Morning Examiner: Romney’s Bain turnaround

President Obama’s reelection campaign launced an attack on Mitt Romney’s record as a job creator yesterday, comparing Romney’s role at Bain Capital to an undead monster. “It was like a vampire. They came in and sucked the life out of us,” union steelworker Jack Cobb tells the camera.

The two-minute ad (airing in Iowa, Ohio, Pennsylvania, Colorado and Virginia) blames Romney for the 2001 closing of GST Steel in Kansas City, Missouri. More than 750 workers lost their job after Bain tried to turn the company around.

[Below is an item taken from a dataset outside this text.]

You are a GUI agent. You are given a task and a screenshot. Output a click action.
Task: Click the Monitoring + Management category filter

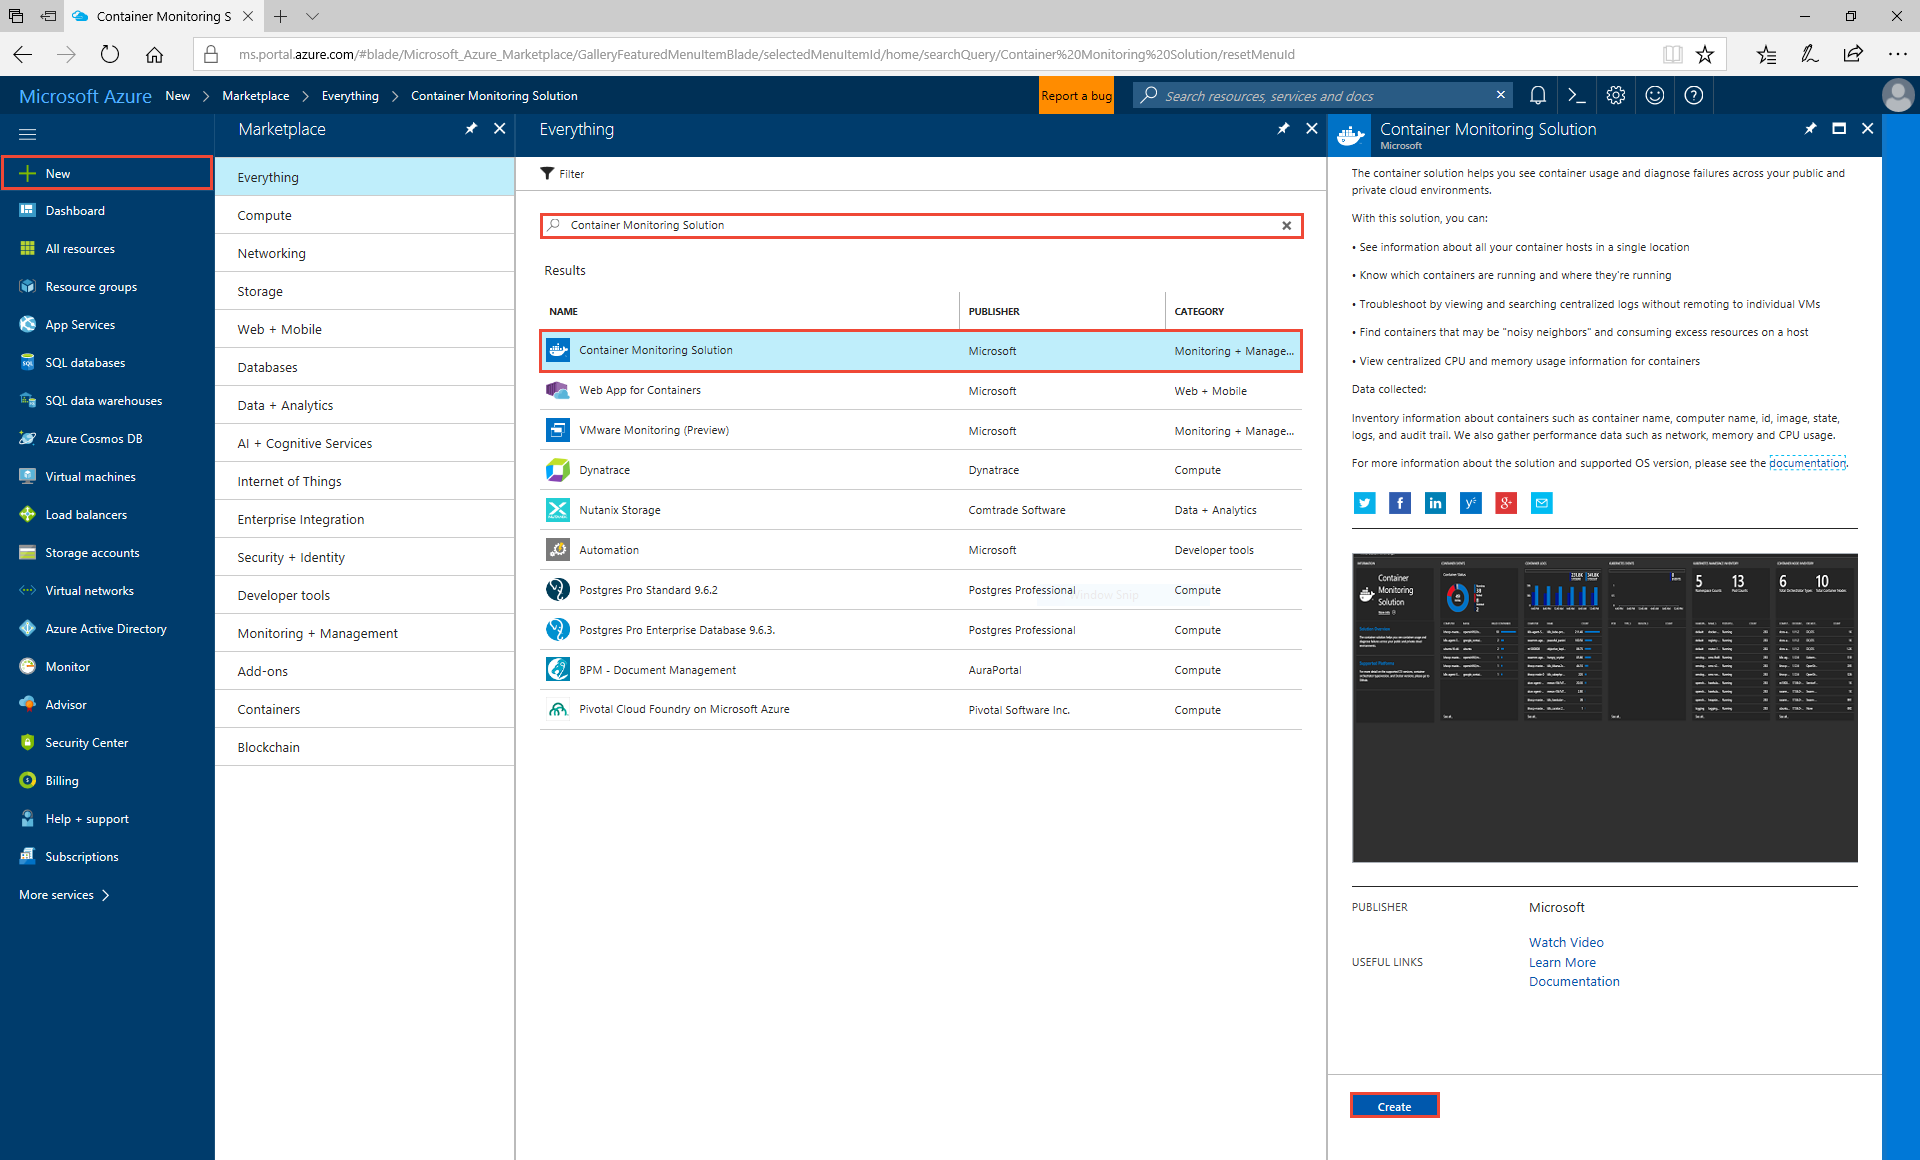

But the ad hadn’t been released more than a couple hours before Obama’s story started falling apart. First, Obama’s hand-picked car czar, Steve Rattner, said on MSNBC, “I think the ad is unfair… I don’t think there’s anything Bain Capital did that they need to be embarrassed about.”

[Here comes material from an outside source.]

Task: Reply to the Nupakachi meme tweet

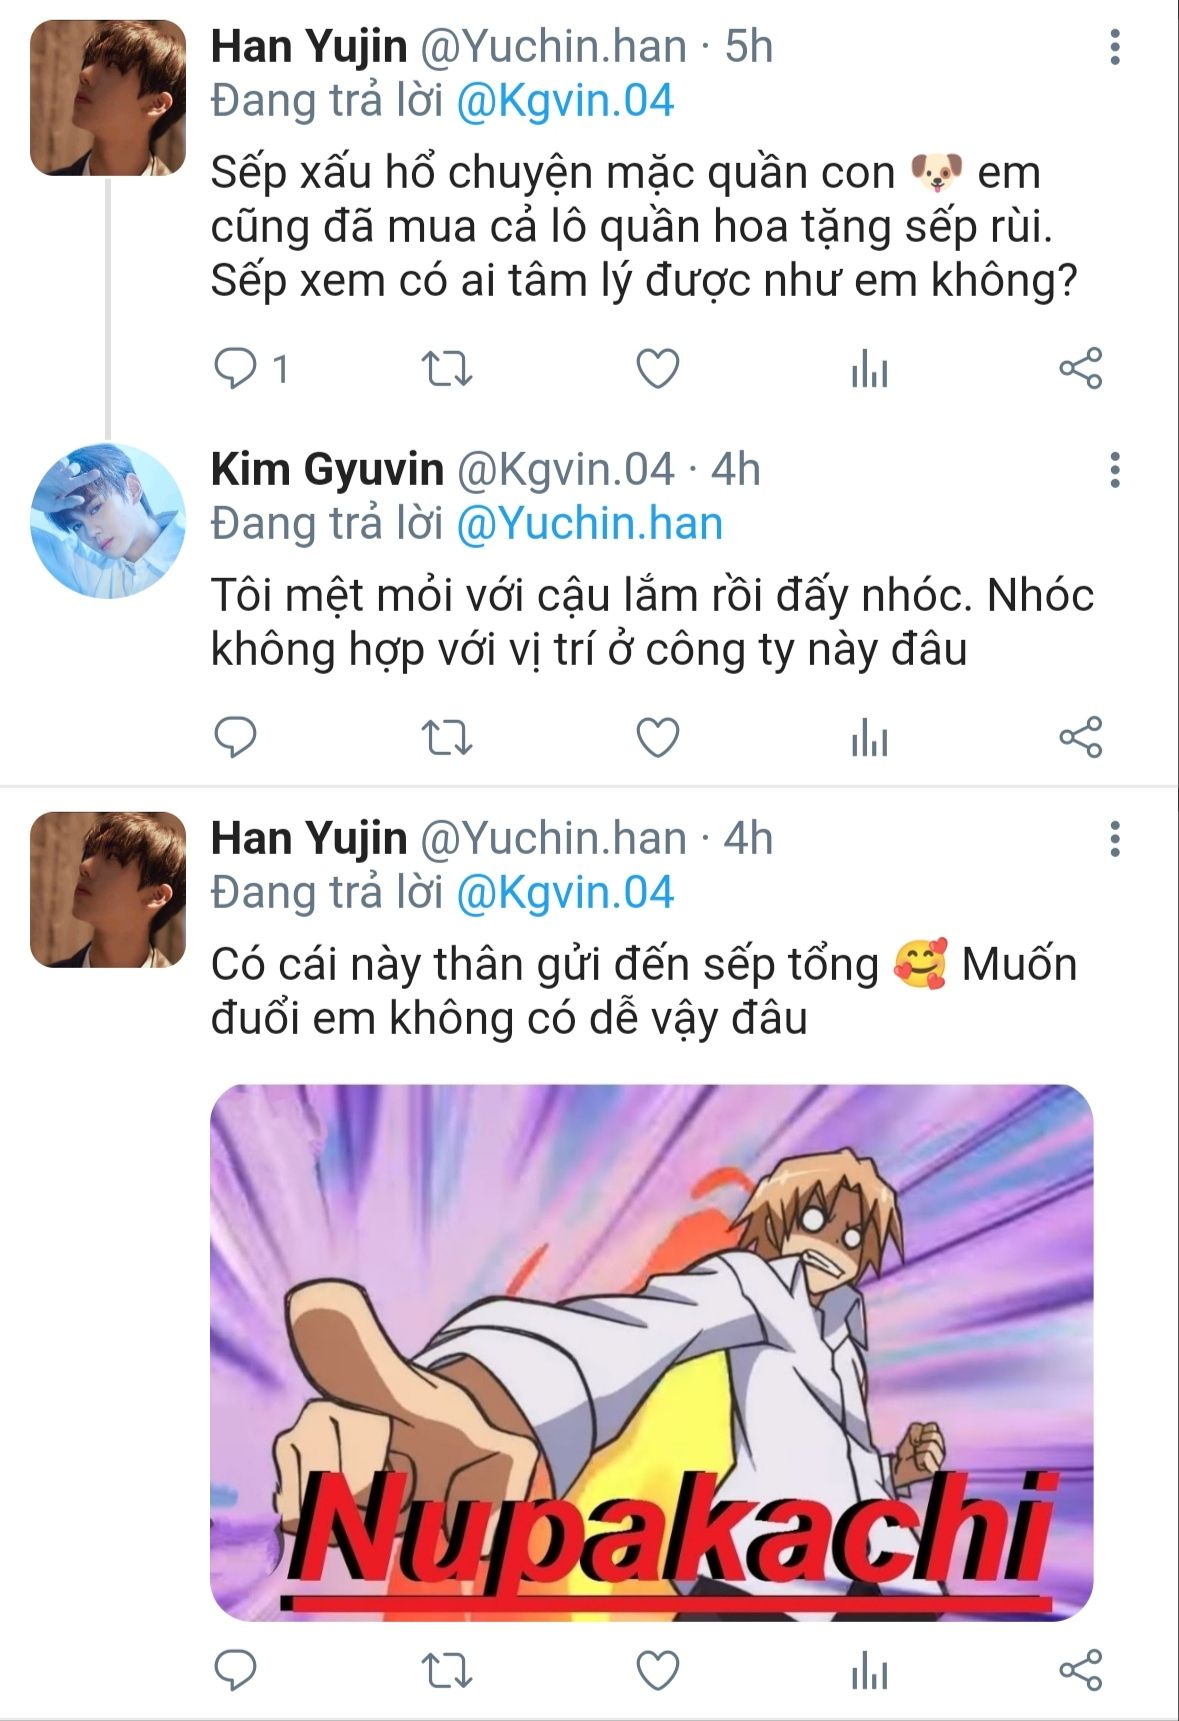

Then the Romney campaign followed up with an official response echoing Rattner’s message: “We welcome the Obama campaign’s attempt to pivot back to jobs and a discussion of their failed record. Mitt Romney helped create more jobs in his private sector experience and more jobs as Governor of Massachusetts than President Obama has for the entire nation.”

The Romney campaign later followed up with a detailed accounting of Romney private sector job creation record, their own video featuring steel workers from a different company thanking Romney for creating their jobs, and a “GST Steel” tumblr filled with links to stories fact-checking Obama’s attack.

Seperately, conservative media outlets also pushed back against Obama, reporting that while Romney left Bain in 1999, Obama bundler Jonathan Levine was still at the firm when the steel company actually went bankrupt in 2001. And that The Washingotn Post had already given an earlier and similar Obama attack “Three Pinocchios.”

Team Romney may have appeared blindsided when Newt Gingrich attacked Romney’s Bain record, but they were ready for Obama to do the same. For every bad investment Romney made at Bain, they seem ready to tell their own success story. Is Obama prepared to do the same thing for his economic record?

Campaign 2012

Poll: A new CBS News/New York Times poll shows Romney beating Obama 46 percent to 43 percent among registered voters.

Obama: The same day he attacked Romney for running a private equity firm, Obama hosted a $35,800-a-head fundraiser at the home of the president of the nation’s largest private equity firm.

Romney: A well-known, openly gay supporter of Mitt Romney in New York has decided to withdraw his support for Romney and back Obama instead.

Paul: Ron Paul announced he “will no longer spend resources campaigning in primaries in states that have not yet voted.”

Wisconsin: Top Wisconsin Democrats are furious with the national party — and the Democratic National Committee in particular — for refusing their request for a major investment in the battle to recall Scott Walker, according to The Washington Post.

Around the Bigs

The Wall Street Journal, Contagion Fears Hit Markets: Investors battered European stocks, dumped the bonds of Spain and Italy, and bid the euro down against the dollar Monday after the collapse of weekend coalition talks in Greece edged that country closer to an exit from the euro zone.

The Washington Post, Taxmageddon sparks rising anxiety: Across the U.S. economy, anxiety is rising about the potential for widespread disruptions after the November election, when a lame-duck Congress will have barely two months to resolve a grinding standoff over taxes and spending.

The New York Times, Obama’s Switch on Same-Sex Marriage Stirs Skepticism: Most Americans suspect that President Obama was motivated by politics, not policy, when he declared his support for same-sex marriage, according to a New York Times poll released Monday.

Bloomberg, NLRB Rule Speeding Union Elections Thrown Out by Judge: A rule change by the National Labor Relations Board that allows for faster votes on union elections was thrown out by a federal judge who said the agency lacked a quorum when it approved the measure.

 

Righty Playbook

AEI‘s James Pethokoukis details how tax-hike austerity is failing in California, just like it did in Europe.

The Washington Examiner’s Mark Tapscott and Jennifer Peebles detail how Rep. Todd Akin, R-Mo., helped secure $31 million in earmarks.

Cato‘s Michael Cannon notes that Medicare and Medicaid lose at least 35 times as much per year to fraud and other improper payments as JP Morgan did this quarter.

Lefty Playbook

Talking Points Memo explains why President Bush is to blame for all of Obama’s deficits.


The American Prospect
‘s Jamelle Bouie explains why Obama’s attack on Bain are the “most important” attacks Obama will make this election.

Salon‘s Steve Kornacki notes that Democrats’ record attacking Romney on Bain are mixed at best.